[Extracted information]

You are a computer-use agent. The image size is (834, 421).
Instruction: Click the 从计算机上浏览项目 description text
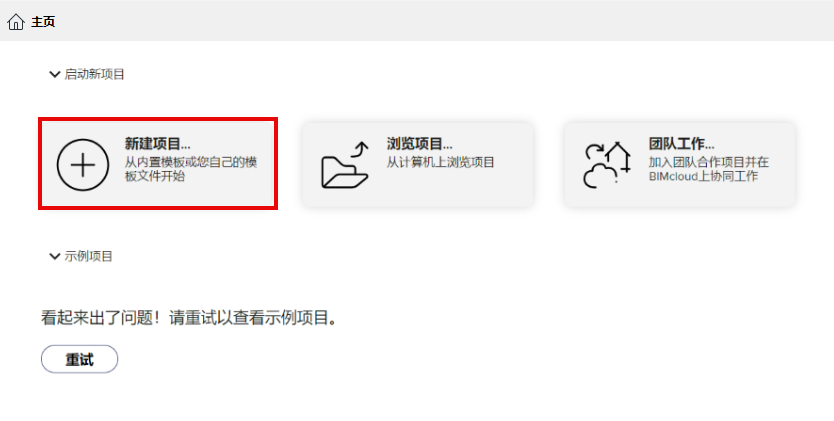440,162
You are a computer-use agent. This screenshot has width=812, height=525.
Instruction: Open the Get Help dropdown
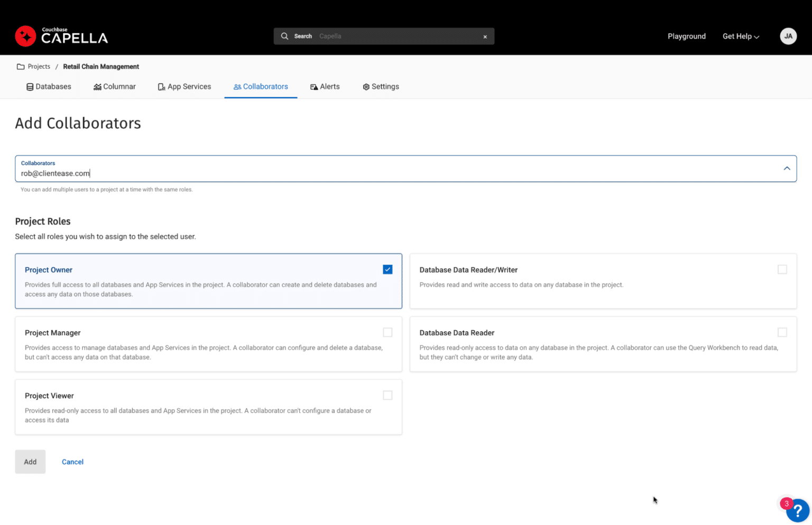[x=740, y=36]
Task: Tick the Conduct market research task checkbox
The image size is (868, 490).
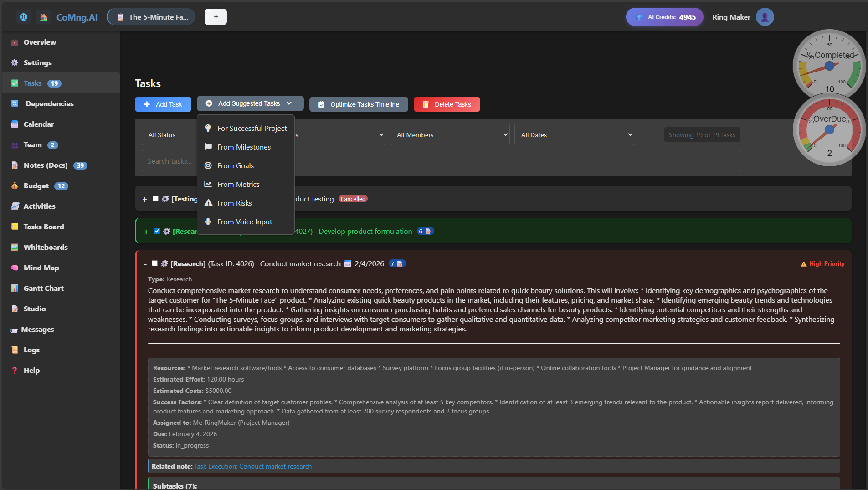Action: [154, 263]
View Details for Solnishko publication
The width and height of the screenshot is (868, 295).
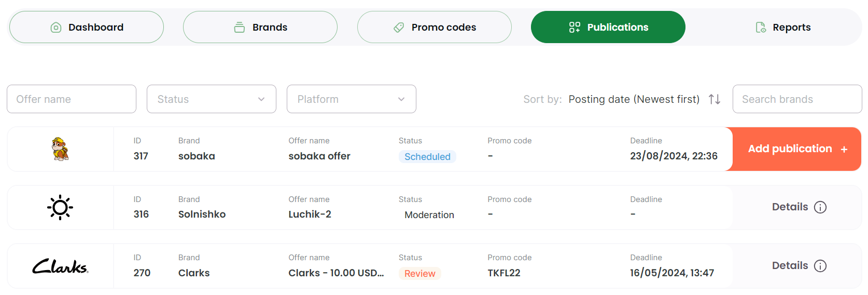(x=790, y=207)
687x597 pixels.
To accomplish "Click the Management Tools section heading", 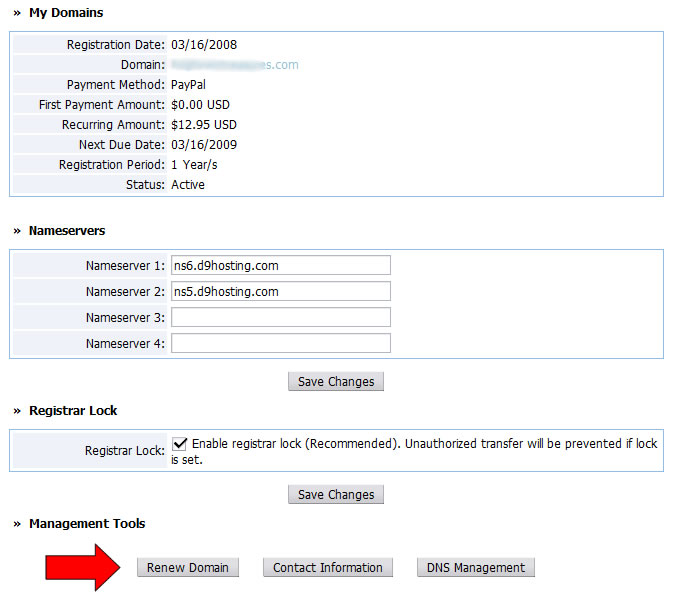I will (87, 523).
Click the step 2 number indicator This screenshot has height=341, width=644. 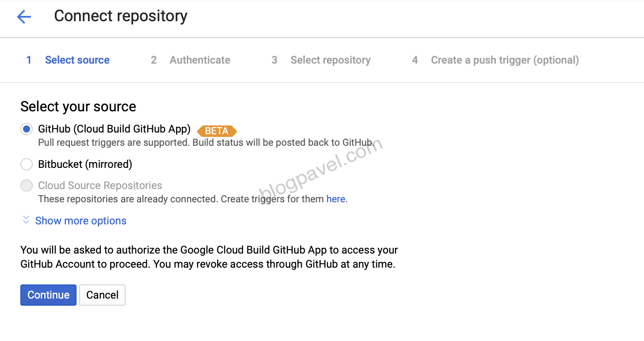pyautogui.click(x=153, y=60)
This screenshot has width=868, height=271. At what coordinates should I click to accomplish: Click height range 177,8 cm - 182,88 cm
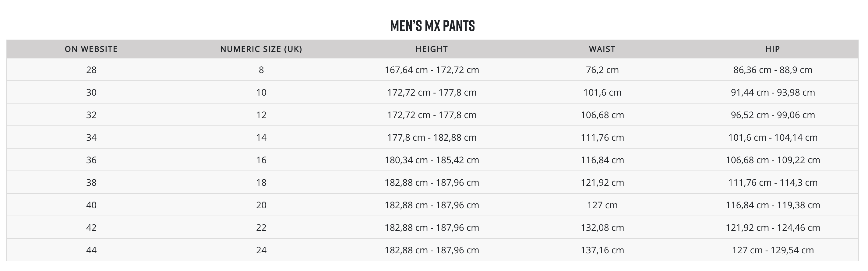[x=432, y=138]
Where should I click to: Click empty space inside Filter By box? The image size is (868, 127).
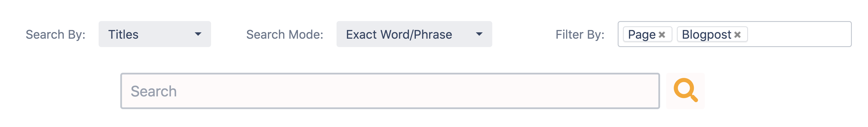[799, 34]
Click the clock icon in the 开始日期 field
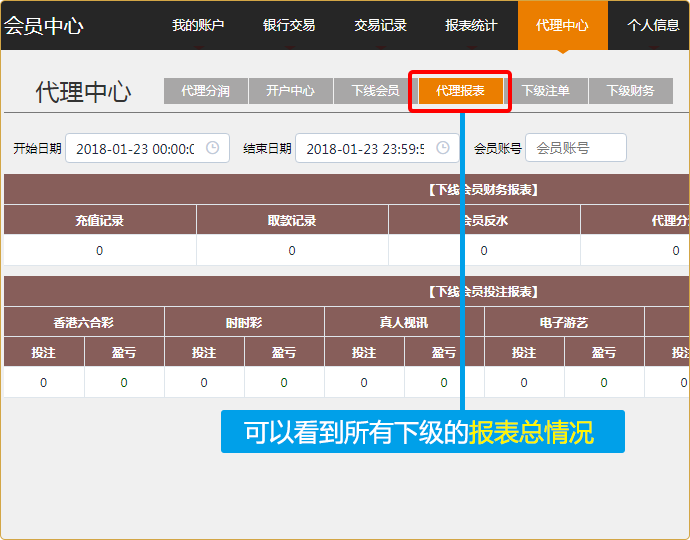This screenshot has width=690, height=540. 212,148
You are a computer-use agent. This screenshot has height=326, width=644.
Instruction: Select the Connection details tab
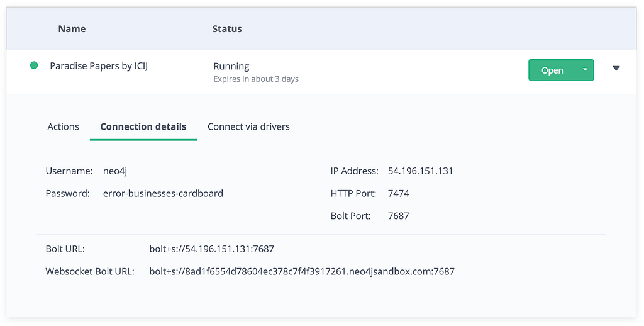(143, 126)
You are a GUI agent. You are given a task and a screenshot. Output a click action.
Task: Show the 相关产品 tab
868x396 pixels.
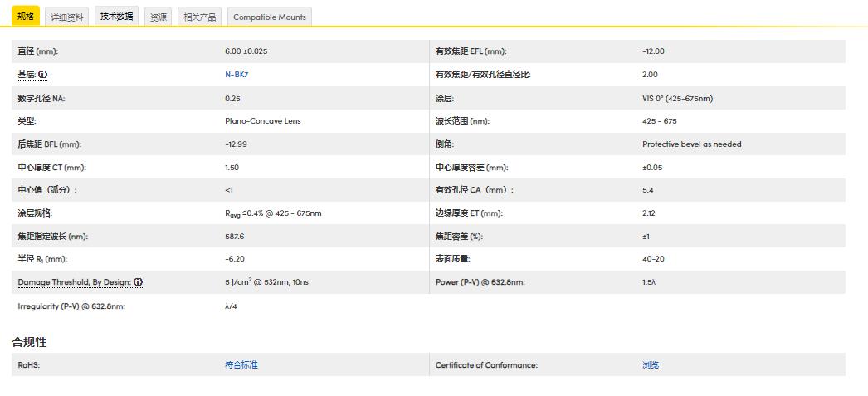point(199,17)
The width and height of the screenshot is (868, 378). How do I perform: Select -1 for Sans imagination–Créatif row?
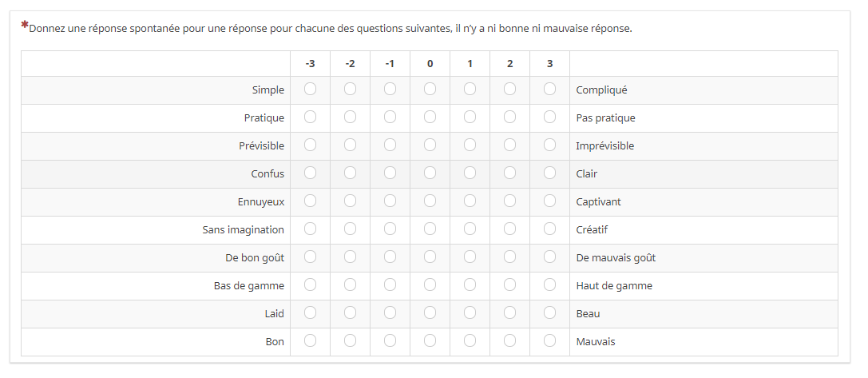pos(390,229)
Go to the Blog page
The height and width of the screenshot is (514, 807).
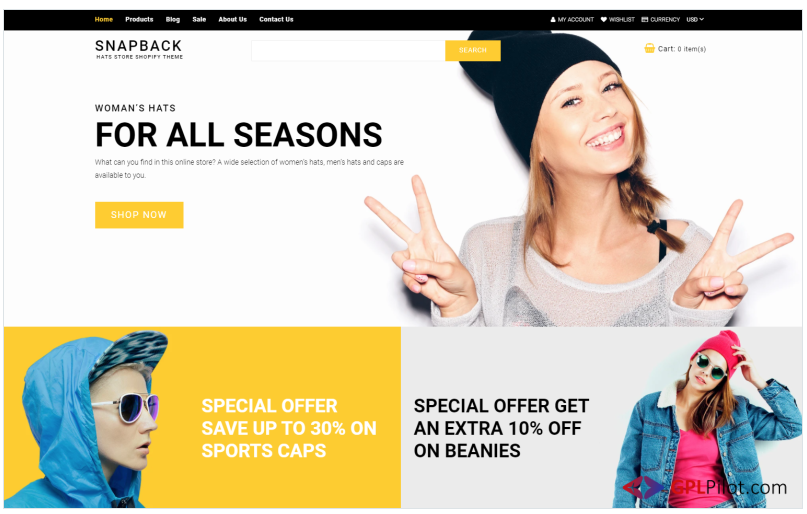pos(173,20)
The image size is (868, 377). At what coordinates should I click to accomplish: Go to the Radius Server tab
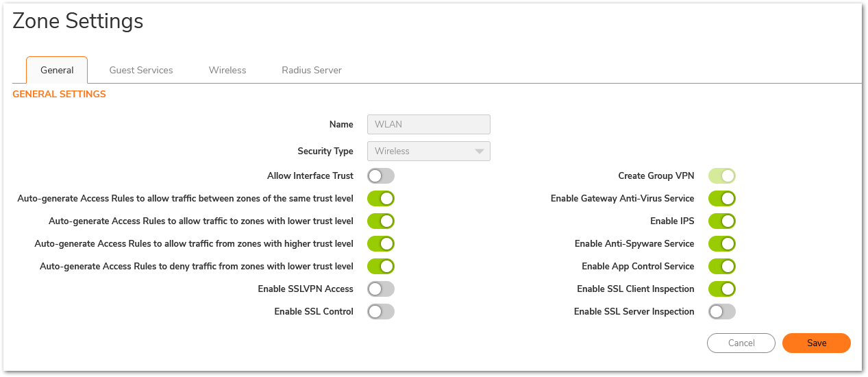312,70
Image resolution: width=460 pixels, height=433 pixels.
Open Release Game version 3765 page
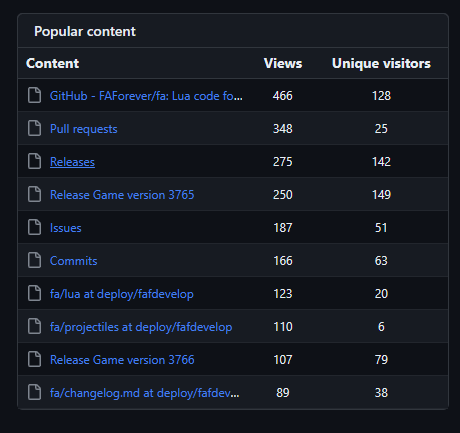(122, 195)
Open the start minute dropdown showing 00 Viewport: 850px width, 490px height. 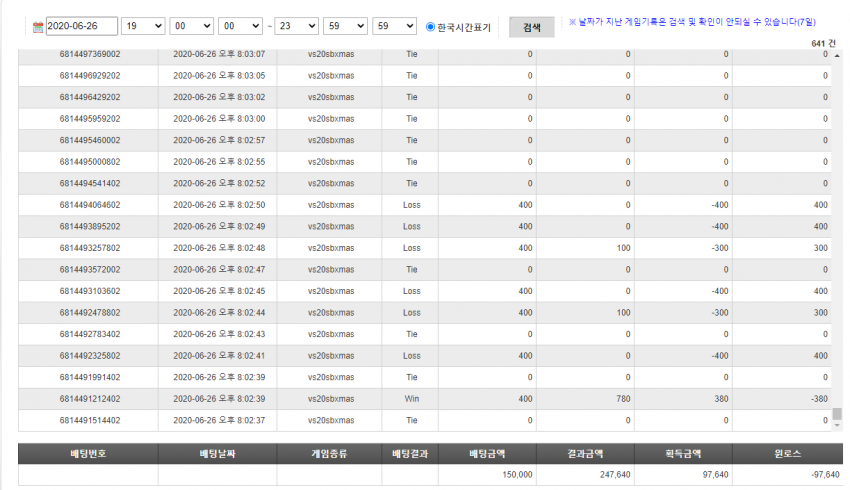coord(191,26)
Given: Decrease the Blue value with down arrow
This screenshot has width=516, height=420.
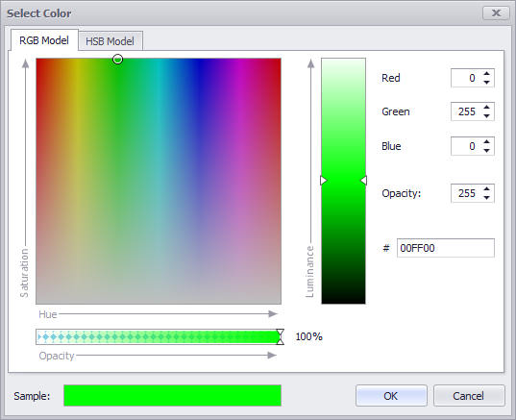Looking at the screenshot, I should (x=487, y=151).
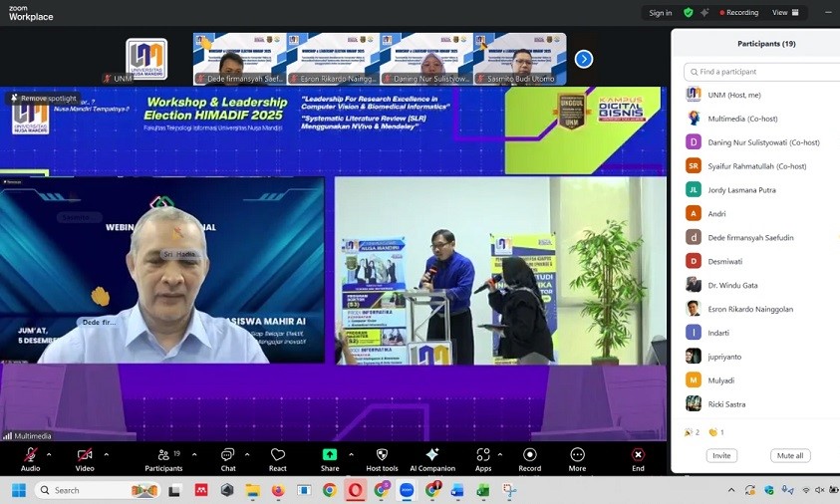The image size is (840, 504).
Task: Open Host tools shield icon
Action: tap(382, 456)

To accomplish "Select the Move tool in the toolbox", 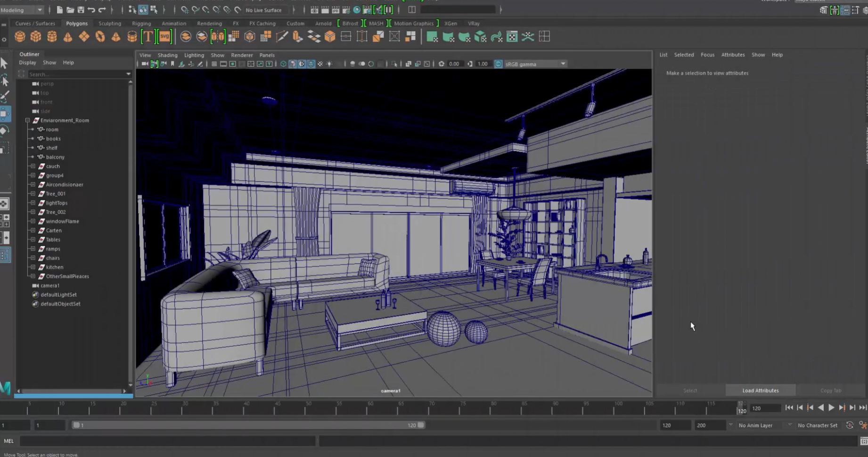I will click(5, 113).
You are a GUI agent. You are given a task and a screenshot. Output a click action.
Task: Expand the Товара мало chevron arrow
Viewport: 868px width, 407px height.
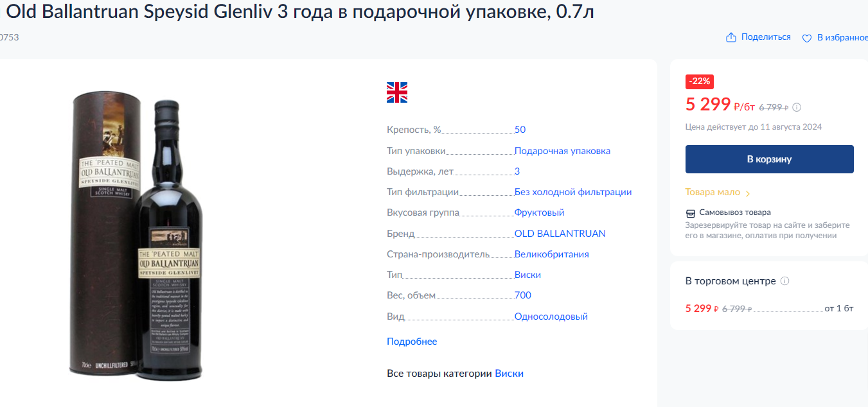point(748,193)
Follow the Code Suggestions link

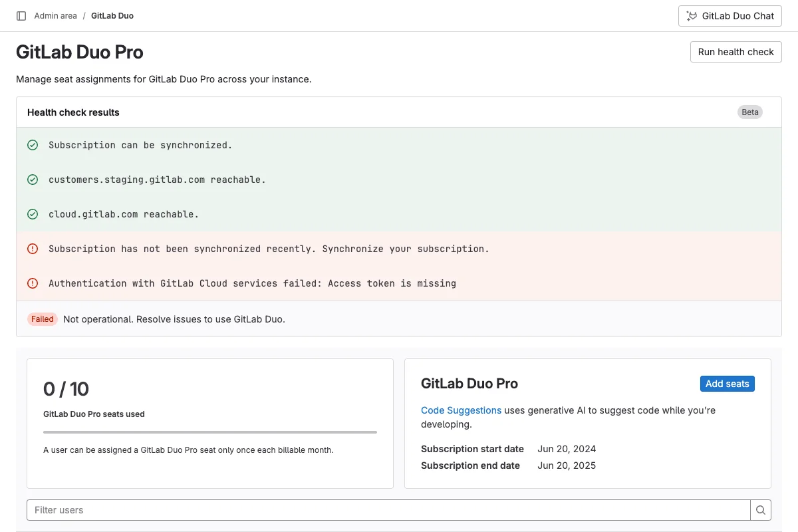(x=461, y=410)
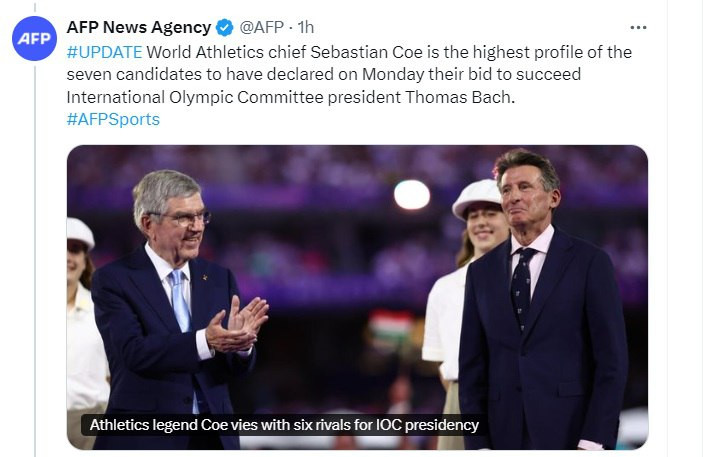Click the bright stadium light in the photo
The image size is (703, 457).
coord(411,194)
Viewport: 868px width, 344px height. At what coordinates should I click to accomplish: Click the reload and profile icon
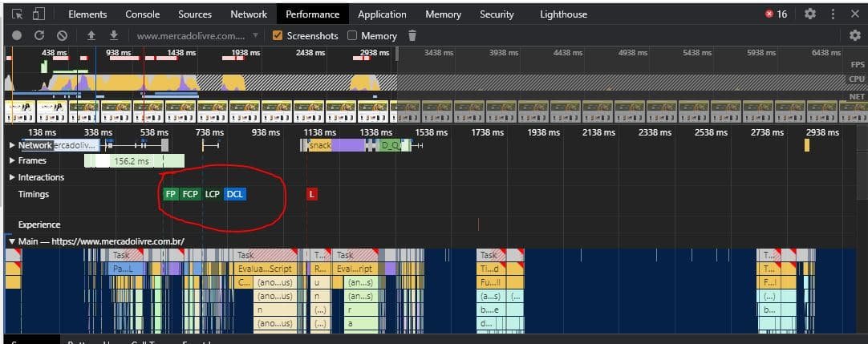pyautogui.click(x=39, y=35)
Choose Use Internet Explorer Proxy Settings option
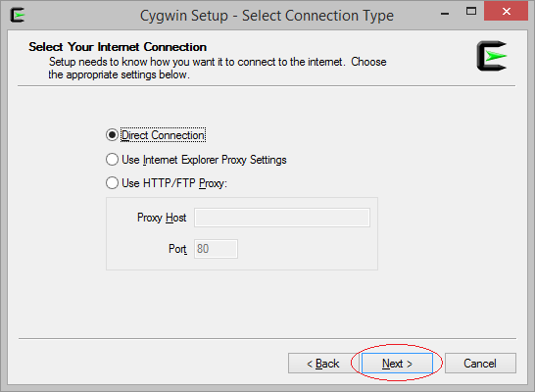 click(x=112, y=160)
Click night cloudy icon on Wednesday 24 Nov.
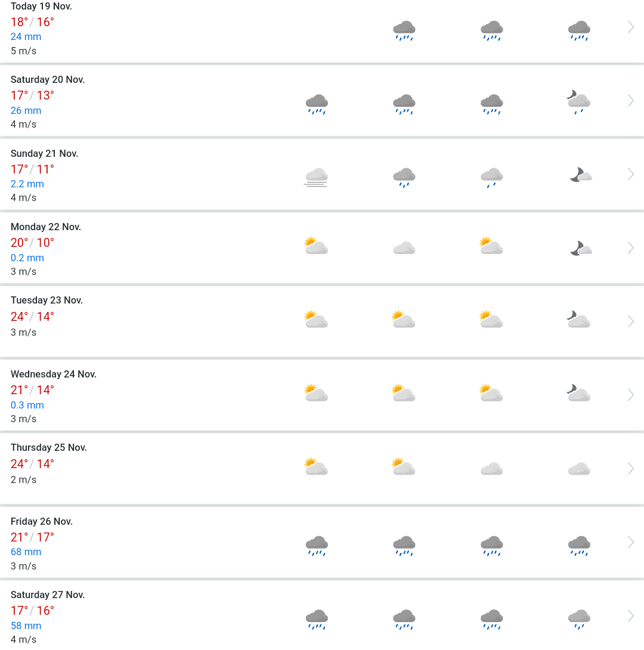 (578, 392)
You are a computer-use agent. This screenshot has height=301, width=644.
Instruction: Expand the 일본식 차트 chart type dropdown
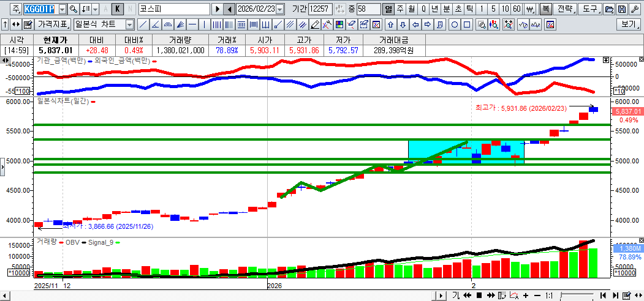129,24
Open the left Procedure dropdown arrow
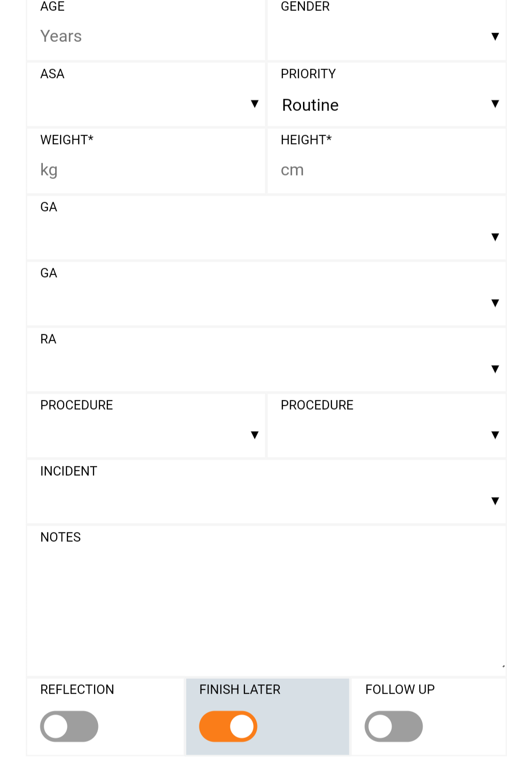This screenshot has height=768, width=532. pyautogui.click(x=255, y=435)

[/Extracted information]

- Task -
For each line in the material above that contains the string "agent", make a copy.

- Response area -
You are a computer-use agent. The image size is (834, 421).
You are a computer-use agent. This screenshot has width=812, height=525.
You are a computer-use agent. This screenshot has height=326, width=644.
You are a GUI agent. You are given a task and a screenshot. Output a click action.
You are a GUI agent. You are given a task and a screenshot. Output a click action.
You are a computer-use agent. This screenshot has height=301, width=644.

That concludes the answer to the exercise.